» Zu erledigen
Zitieren Sie aus dem Auszug über das Jugendfußballtraining wörtlich die Passage von „In der Stufe“ bis einschließlich „eines Teams mehr.“.
═══ Quellenauszug
In der Stufe rechts unten (hohe Autonomie und geringe Orientierung) kommt auch unser Jugendtrainer ins Spiel. Dieser hofft nun, dass die Kinder das Vermittelte umsetzen und langsam mal das Fußballspielen (hier vor allem das Abspielen des Balles und die Nutzung des gesamten Spielfeldes) verstanden haben: „Den Ball ins gegnerische Tor bringen. Die werden schon wissen, was zu tun ist.“

Die nach diesem Modell „besseren“ Ausprägungen oben zeigen sich im Leben eines Jugendtrainers dann auch – endlich – ab einem gewissen Trainingsstand. Traurigerweise passiert dies meist nicht wegen des Trainertalentes, sondern kommt in der Regel ganz von allein auf Basis der gesammelten Erfahrungen. Dazu dann in meinem unten folgenden Beispiel zum Reifegrad eines Teams mehr.

Oben links also hat der Trainer es endlich geschafft, sein Team verbal zu erreichen. Die Vorgaben des Trainers werden angehört und es wird versucht, diese in Teilen auch umzusetzen: „Geht raus, lasst den Gegner und Ball laufen und spielt sie an die Wand!“

Dies kann, muss aber nicht helfen. Die Lösung ist hier vorgegeben und etwaige Unterschiede der Gegner werden nicht berücksichtigt. Wenn dieser z.B. ein älterer Jahrgang ist und technisch wie läuferisch klar überlegen, dann geht diese Taktik eher nach hinten los. In Fällen wie diesen gibt es dann oft ungläubige Blicke der Spieler, die hilfesuchend den Trainer anschauen und sich wundern, warum die Vorgaben des Trainers nicht funktionieren.

Dies ändert sich dann in der anzustrebenden Stufe oben rechts: Alle sind gleich fokussiert und können ihre Spielweisen und Stärken selbstständig je nach Gegner, Ball, Platzbegebenheit und Wetter anpassen: „Ihr habt alle benötigten technischen wie taktischen Fähigkeiten gut trainiert und seid gut vorbereitet. Geht raus und seht, wie ihr diese einsetzen könnt, um den Gegner zu ärgern!“

Natürlich benötigt es hier, wie auch im realen (agilen) Arbeitsleben, auch weiterhin der Unterstützung und des Coachings. Diese Hilfestellung gibt der Trainer dann durch sein vorhandenes Wissen und seine Erfahrung, die er in seiner Rolle ins Team einbringt: „Die spielen jeden Angriff über den 10er. Wenn ihr den in den Griff bekommt, gewinnt ihr das Spiel.“

Interessanterweise durchläuft man diese Stadien in dieser Reihenfolge fast ganz automatisch und in den Fußballtraining-Jugendbüchern steht sowas nicht drin. Es sind also hier intuitiv gelebte Prozesse und Vorgehensweisen, die man im Laufe der Zeit anpasst und probiert.
══════
═══ Rohe Einträge
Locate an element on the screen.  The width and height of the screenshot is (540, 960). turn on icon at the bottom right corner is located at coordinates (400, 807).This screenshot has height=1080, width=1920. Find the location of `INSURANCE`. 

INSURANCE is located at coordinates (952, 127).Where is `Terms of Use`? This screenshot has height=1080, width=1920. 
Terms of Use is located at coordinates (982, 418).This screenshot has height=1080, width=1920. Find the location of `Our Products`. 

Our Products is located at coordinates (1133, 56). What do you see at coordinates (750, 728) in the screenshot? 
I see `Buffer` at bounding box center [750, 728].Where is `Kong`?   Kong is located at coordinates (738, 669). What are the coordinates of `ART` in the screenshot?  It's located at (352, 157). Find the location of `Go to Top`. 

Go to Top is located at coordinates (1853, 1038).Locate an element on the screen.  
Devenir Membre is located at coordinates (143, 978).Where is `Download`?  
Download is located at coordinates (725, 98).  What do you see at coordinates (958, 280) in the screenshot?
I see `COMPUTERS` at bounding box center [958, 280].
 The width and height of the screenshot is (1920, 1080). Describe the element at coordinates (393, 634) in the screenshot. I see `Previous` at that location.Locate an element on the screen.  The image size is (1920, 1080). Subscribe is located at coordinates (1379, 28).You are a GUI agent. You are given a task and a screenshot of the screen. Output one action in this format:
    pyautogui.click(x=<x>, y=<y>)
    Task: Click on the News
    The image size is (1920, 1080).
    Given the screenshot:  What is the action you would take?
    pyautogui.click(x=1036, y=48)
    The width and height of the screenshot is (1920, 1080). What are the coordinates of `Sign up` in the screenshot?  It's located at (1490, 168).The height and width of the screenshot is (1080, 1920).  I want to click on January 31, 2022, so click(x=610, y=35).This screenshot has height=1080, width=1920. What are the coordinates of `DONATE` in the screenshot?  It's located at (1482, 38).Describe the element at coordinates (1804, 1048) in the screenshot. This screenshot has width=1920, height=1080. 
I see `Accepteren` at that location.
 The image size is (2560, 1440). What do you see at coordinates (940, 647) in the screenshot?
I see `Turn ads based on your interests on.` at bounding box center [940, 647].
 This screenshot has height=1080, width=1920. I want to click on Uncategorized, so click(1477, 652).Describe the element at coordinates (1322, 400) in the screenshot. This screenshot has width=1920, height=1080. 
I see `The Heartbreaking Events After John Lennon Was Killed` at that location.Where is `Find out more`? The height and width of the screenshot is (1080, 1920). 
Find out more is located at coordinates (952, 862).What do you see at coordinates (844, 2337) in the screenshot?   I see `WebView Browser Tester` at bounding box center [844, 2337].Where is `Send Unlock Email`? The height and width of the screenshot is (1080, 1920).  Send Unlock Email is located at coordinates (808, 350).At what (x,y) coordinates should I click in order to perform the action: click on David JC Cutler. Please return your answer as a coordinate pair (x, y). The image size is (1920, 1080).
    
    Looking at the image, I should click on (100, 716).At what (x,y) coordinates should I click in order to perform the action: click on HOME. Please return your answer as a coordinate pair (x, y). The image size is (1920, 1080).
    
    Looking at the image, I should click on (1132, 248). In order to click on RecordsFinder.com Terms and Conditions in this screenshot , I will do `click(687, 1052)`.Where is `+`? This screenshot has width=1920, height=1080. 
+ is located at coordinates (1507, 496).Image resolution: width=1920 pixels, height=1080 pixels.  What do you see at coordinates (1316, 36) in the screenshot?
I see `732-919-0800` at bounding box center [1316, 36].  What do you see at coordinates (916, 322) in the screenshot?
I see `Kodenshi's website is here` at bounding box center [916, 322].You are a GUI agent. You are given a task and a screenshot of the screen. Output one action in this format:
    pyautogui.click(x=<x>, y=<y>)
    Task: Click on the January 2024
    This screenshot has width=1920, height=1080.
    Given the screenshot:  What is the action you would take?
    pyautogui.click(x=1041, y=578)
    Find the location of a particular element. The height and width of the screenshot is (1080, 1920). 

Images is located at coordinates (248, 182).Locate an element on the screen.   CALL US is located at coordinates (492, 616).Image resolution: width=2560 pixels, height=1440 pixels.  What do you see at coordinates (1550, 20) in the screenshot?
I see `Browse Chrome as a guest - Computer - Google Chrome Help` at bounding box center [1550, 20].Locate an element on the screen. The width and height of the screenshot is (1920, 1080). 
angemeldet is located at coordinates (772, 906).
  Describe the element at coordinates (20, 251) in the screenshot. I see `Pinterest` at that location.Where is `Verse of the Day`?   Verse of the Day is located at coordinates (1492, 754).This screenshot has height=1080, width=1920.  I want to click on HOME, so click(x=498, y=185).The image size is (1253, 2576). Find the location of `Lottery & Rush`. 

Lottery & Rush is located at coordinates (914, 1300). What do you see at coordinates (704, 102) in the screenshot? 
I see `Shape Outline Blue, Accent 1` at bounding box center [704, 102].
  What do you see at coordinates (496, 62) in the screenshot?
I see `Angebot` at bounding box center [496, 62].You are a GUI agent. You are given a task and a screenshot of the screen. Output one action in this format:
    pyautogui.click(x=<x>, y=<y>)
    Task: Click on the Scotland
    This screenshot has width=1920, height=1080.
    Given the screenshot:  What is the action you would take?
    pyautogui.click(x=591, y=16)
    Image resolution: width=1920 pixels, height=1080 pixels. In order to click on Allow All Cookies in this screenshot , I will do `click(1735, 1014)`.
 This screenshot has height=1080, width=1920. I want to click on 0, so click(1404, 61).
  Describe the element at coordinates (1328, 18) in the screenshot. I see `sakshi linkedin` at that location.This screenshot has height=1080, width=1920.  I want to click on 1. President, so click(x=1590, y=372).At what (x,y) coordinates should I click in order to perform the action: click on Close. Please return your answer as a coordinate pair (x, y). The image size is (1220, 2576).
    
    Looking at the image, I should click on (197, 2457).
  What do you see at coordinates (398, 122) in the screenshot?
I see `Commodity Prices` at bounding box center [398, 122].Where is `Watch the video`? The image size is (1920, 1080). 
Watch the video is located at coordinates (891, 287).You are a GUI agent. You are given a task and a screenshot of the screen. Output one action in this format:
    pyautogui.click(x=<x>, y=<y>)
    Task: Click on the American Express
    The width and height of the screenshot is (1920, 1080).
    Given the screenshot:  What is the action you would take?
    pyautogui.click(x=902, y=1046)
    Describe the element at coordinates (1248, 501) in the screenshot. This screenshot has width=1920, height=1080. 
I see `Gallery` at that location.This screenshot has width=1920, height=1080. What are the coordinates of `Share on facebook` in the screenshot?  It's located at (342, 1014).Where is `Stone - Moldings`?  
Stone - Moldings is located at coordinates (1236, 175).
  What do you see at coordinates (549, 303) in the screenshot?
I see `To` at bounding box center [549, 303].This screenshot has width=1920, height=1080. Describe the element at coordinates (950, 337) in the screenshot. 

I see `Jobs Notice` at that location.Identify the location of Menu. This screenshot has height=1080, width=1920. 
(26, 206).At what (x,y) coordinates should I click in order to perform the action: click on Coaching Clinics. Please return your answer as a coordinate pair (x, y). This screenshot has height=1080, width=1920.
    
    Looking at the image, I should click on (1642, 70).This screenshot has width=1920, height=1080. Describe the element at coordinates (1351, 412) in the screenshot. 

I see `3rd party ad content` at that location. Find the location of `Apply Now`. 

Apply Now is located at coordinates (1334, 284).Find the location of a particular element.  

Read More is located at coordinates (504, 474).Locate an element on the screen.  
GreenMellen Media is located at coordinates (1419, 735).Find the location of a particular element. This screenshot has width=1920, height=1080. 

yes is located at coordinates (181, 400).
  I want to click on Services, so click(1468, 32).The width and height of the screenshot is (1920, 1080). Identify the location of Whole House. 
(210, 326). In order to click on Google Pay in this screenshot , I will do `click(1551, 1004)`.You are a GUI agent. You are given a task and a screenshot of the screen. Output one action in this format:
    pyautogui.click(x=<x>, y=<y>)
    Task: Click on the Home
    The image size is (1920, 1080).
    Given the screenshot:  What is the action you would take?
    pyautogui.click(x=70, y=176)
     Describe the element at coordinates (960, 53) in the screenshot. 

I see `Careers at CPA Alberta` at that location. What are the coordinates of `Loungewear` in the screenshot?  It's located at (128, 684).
══════
» Gelöste Aufgabe
In der Stufe rechts unten (hohe Autonomie und geringe Orientierung) kommt auch unser Jugendtrainer ins Spiel. Dieser hofft nun, dass die Kinder das Vermittelte umsetzen und langsam mal das Fußballspielen (hier vor allem das Abspielen des Balles und die Nutzung des gesamten Spielfeldes) verstanden haben: „Den Ball ins gegnerische Tor bringen. Die werden schon wissen, was zu tun ist.“

Die nach diesem Modell „besseren“ Ausprägungen oben zeigen sich im Leben eines Jugendtrainers dann auch – endlich – ab einem gewissen Trainingsstand. Traurigerweise passiert dies meist nicht wegen des Trainertalentes, sondern kommt in der Regel ganz von allein auf Basis der gesammelten Erfahrungen. Dazu dann in meinem unten folgenden Beispiel zum Reifegrad eines Teams mehr.